Patients may require an occipital-cervical fusion for both cranio-cervical and atlanto-axial instability, depending on the anatomy. Patients who have long segment posterior cervical fusions can sometimes develop next segment degeneration and instability as well, particularly at the C2-3 junction. They may require this procedure with settling of the skull base articulation with the cervical spine often with a resultant anterior odontoid pannus formation and spinal cord compression, particularly in those patients with rheumatoid arthritis. Certain select patients with Chiari malformations who have had a prior suboccipital craniectomy and upper cervical laminectomy may develop subsequent instability and require an occipital-cervical fusion.
This operation is a fairly extensive procedure and is a big deal for a patient to fuse their skull to the cervical spine, but sometimes it is necessary to prevent significant pain and neurological injury. The patient is positioned similar to a posterior cervical procedure but one must expose the subocciput to the inion. Oftentimes there are cranial-cervical congenital abnormalities at the craniocervical junction that the surgeon must be aware of prior to surgery. Therefore, it is critical to have a complete analysis of the cranial cervical anatomy with MRI and fine-cut CT scan preoperatively. It is imperative that at the upper cervical spinal levels particularly at C1 and C2 during a decompressive laminectomy one is so careful regarding any downward pressure on the spinal cord and lower brainstem at the level of the foramen magnum. A good number of these patients have myelomalacia indicating chronic compression and instability. In my experience the use of a diamond burr to thin the lamina to make it much easier to flake away and decompress the spinal cord with a fine Kerrison and curette. Another useful device is to use the Misonix ultrasonic bone emulsifier to essentially “melt” the bone away without affecting the soft tissue such as the dura. This device requires no downward pressure.
Although some patients do not require a decompression and just require an occipital cervical fusion, most require some sort of decompression of the neural elements. After a decompression an instrumented fusion is performed. A useful anatomic structure for anchoring the top portion of the construct to the skull is the midline keel of the subocciput. This structure extends from the external occipital protuberance, which corresponds to the confluence of the sagittal and transverse sinuses, to just above the foramen magnum:
(Fig. 1). This bone is quite thick, about 15 mm (Figs. 2a and b). Most modern plate systems utilize three midline keel screws with the option to place within a 2 cm lateral fixation point. This plate is connected to sometimes tricky-to-bend rods and connected to screw fixation points in the cervical spine (Fig. 3). Bone graft material extends from skull to cervical spine.
Here are some illustrative cases where we felt it was necessary to perform an occipital-cervical fusion:
This is a 42 year-old female who presents with severe progressive weakness and numbness and difficulty with balance over a 6-month period.

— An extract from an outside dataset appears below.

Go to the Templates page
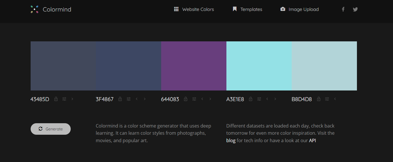Screen dimensions: 393x162 (247, 9)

She has a history of having a motor vehicle accident at 5 years old but was never imaged. On exam she was noted to be severely myelopathic. Imaging revealed severe spinal cord compression at the level of C1 (Figs 4a and b).
Cervical x-rays revealed a significantly increased atlanto-axial interval (Fig. 5) On review of her imaging studies it was noted that the right C2 isthmus was very thinned by the vertebral foramen (Figs 6a, b, and c) which would make an attempt at placing a C2 pars screw dangerous. A decision was made to perform an occipital-cervical fusion because only possible unilateral fixation and an extensive C1 laminectomy to be performed eliminating a fixation point if a more traditional C1-C2 was performed. Even if C1 lateral mass screws were able to be placed one could only perform a unilateral screw construct fixation to C2. We performed an occipital cervical fusion down to C4 to get enough inferior fixation and C1 laminectomy. The decompression went well. We placed a left unilateral pars screw and bilateral C3 and C4 lateral mass screws. We placed three 12 mm screws in the midline keel (Fig. 7). Postoperatively the patient had all around improvement in her symptoms and did not qualify for rehab. Her post op films at 6 weeks (Fig. 8)

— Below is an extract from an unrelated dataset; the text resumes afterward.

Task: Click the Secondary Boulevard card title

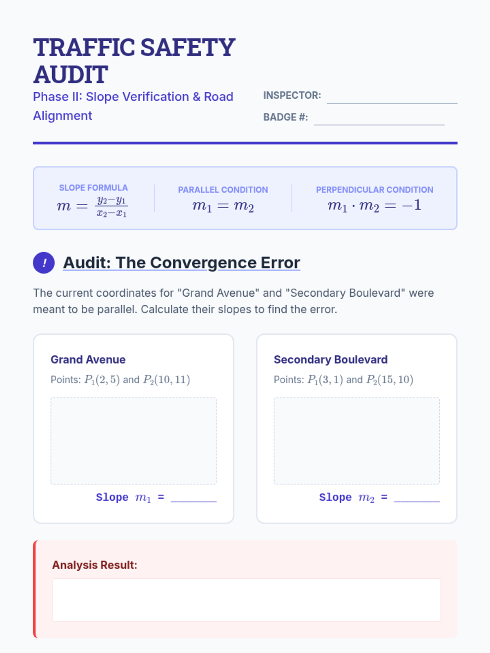Action: tap(331, 360)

This is a 59 year-old female with a history of cerebral palsy and a prior C3-C7 posterior cervical laminectomy and instrumented fusion two years prior. She did ok until she developed progressive weakness of all four extremities and numbness. Imaging revealed she had a significant breakdown above the fusion at C2-3 with a grade 2-3 spondylolisthesis of C2 on C3 with severe spinal cord compression (Fig. 9). It was surprising the degree of anterior fusion induced by the posterior fusion from C 3-C 7 (Fig. 10). Because of her progressive neurological dysfunction in a patient who was already compromised because of her cerebral palsy, it was clearly necessary to decompress from occiput to C 3. We utilized her prior lateral mass screws although we removed bilaterally the C7 screws to reduce the fulcrum-effect on the C7-T1 junction as the C 6-7 level was solidly fused. We performed an occiput to C 6 fusion with occiput to C3 laminectomy (Fig. 11) Post operatively we had good placement and alignment (Fig. 12) The patient went to rehab with improvement of strength and numbness particularly in hands.